COLORADO – Spring Creek, which flows through southeastern Colorado Springs, is getting new life with a project. Several city departments are collaborating on restoring and improving an 18-acre stretch of property along the creek.

Planners say the area has become overgrown with invasive trees and trash. The project aims to transform it back to a more natural setting through trash cleanup efforts and the removal of a significant amount of invasive tree species. The area has been taken over by Siberian elm, a non-native tree species, which is attracted to waterways.

“It’s sort of been forgotten in a lot of ways. It’s really been difficult for the city, especially stormwater, to get in and clean the area. It’s been difficult for access,” Stormwater Enterprise Manager Richard Mulledy said.

That’s why the first part of a multi-year project is cleaning up and clearing out what doesn’t belong here. The project runs from Pikes Peak Avenue to Airport Road.

“Removing the invasive species and really opening it back up so our native species can come back. We’re going to replant all the wetland, replant the vegetation and restore the habitat to what it used to be 50 years ago,” said Mulledy.

City planners said they cleaned up enough trash to fill 14 dump trucks along the 18-acre stretch, clearing around 80 tons of garbage. They said this number will go up as the project stretches on.

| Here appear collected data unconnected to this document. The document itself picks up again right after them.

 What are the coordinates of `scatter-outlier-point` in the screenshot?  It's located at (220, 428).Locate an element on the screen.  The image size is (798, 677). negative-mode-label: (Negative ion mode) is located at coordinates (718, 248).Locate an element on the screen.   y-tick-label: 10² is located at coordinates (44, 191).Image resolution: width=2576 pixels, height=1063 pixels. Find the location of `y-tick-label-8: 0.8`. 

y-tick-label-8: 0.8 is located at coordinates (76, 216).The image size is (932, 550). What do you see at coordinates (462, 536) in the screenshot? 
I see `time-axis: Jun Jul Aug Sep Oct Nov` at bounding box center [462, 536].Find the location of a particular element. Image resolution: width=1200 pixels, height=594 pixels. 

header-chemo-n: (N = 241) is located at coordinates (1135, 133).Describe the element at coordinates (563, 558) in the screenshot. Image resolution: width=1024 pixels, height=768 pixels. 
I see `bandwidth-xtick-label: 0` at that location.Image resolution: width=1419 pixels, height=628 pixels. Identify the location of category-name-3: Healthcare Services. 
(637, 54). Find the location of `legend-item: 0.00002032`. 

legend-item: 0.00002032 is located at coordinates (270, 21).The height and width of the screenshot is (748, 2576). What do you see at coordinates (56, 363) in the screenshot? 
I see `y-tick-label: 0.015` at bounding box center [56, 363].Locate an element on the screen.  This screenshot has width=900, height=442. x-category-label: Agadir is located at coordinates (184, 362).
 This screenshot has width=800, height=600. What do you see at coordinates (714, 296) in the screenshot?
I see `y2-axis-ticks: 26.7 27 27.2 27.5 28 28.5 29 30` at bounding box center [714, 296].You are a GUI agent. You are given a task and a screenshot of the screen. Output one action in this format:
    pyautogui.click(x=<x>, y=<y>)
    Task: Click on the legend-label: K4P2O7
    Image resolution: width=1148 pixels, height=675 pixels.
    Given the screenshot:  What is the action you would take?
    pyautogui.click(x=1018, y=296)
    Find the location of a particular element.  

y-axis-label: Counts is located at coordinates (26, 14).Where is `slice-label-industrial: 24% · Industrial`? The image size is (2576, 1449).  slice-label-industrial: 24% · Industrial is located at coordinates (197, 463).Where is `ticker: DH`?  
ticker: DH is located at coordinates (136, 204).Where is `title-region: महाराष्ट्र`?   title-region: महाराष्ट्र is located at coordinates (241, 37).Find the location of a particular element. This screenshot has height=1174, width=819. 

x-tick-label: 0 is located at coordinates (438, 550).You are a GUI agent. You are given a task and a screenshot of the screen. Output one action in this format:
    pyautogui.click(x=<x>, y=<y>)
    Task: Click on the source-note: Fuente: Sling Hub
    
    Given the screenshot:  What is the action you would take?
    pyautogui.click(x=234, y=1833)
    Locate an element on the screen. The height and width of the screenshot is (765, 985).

“When it’s overgrown like that, it’s one of those sites where it’s a little easier for people to, unfortunately, dump the trash,” Mulledy added.

The project will also slow down stormwater and improve water quality flowing downstream.

“By re-establishing the wetlands, re-establishing the creek in that area, it will give us an opportunity to provide detention. So we can slow the flows from that site. So that will help with flood control headed downstream which is protection of infrastructure. “They’re probably the best thing we have for improving water quality,” said Mulledy.

The wetlands play a huge role in water quality. Wetlands remove nutrients from yard fertilizers that would otherwise flow into the creek, prevent harmful algae blooms and overall improve stormwater quality.

“We can make a beautiful area in the middle of the city where people can walk through and look at native birds. We want it to be an amenity that people want to enjoy it,” Mulledy explained.